Friday, December 30, 2011

90. Jade Bi (China, AD 1790)

Historicity.
Now that we’re fast approaching our own self-conscious age, we look at an object that embodies the spirit of all these podcasts: the impulse to write, control, and understand history. In this case, MacGregor has found a gorgeous jade bi, almost 3000 years old, which was defaced in 1790 when a historian scribbled his podcast history all over it. The historian here was the Qianlong Emperor who ruled China for most of the eighteenth century—a period of great expansion and success for China, the envy of most contemporary western states (MacGregor details English, French, and German imitations of Chinese manifestations at the time), and presumably the model for China in our own century.

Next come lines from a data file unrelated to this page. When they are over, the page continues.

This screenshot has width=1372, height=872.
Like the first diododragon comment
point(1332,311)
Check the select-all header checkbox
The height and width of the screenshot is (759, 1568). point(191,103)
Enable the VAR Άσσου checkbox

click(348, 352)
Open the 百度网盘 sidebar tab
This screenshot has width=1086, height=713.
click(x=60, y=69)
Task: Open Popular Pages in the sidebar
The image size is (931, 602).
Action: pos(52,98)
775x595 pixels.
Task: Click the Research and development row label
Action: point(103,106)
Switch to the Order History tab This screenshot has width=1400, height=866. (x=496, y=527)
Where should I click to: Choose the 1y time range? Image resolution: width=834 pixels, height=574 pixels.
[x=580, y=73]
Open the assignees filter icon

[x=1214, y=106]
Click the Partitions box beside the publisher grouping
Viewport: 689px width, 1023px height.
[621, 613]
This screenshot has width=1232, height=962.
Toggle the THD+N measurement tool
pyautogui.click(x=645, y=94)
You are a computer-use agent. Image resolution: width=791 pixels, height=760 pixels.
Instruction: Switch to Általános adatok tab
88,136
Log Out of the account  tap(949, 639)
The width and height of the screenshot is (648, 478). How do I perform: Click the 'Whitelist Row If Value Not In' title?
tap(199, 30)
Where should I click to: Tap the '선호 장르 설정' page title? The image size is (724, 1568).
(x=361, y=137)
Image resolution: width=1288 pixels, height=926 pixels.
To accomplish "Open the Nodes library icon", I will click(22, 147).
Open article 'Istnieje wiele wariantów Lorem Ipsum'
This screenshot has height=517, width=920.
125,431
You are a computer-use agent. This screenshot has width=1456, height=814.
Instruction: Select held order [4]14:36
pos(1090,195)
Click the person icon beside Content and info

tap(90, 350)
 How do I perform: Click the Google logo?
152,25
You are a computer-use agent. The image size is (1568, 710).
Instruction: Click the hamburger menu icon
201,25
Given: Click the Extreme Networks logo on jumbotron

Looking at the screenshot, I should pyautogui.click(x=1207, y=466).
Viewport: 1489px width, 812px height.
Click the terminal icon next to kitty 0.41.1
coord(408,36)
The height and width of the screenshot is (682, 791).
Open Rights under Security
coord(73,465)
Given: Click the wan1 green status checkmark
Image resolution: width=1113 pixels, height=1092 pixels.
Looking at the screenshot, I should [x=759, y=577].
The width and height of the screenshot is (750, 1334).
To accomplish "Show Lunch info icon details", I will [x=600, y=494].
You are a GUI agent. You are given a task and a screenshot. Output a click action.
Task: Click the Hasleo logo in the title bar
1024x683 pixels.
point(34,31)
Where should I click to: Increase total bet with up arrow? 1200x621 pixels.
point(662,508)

MacGregor subjects the Qianlong Emperor, as historian, to what is presumably the same bar he holds up for himself and his own team; he finds what the Emperor has written on the bi inaccurate (the Emperor claims this bi, which was found in a tomb, was a holder for a bowl...it wasn’t), self-serving (the Emperor’s historical project was intended as propaganda, to show his rightful inheritance of the 3000 year-old mandate of heaven we saw so long ago with the Zhou), and incompetent (an actor reads the poem written on the bi, MacGregor has it translated, and then brings in a Chinese historian to say that it’s a crummy poem and is no better than the 20th century propaganda pieces which are so familiar, and suspect, to intelligent Chinese). Yet MacGregor still applauds his project, finding history in ancient objects and trying to tell a story which will be constructive and productive for our own time. I suppose nobody got hurt when the Qianlong Emperor scratched his poem on this old bi; that, and the calligraphy of the poem is kind of pretty.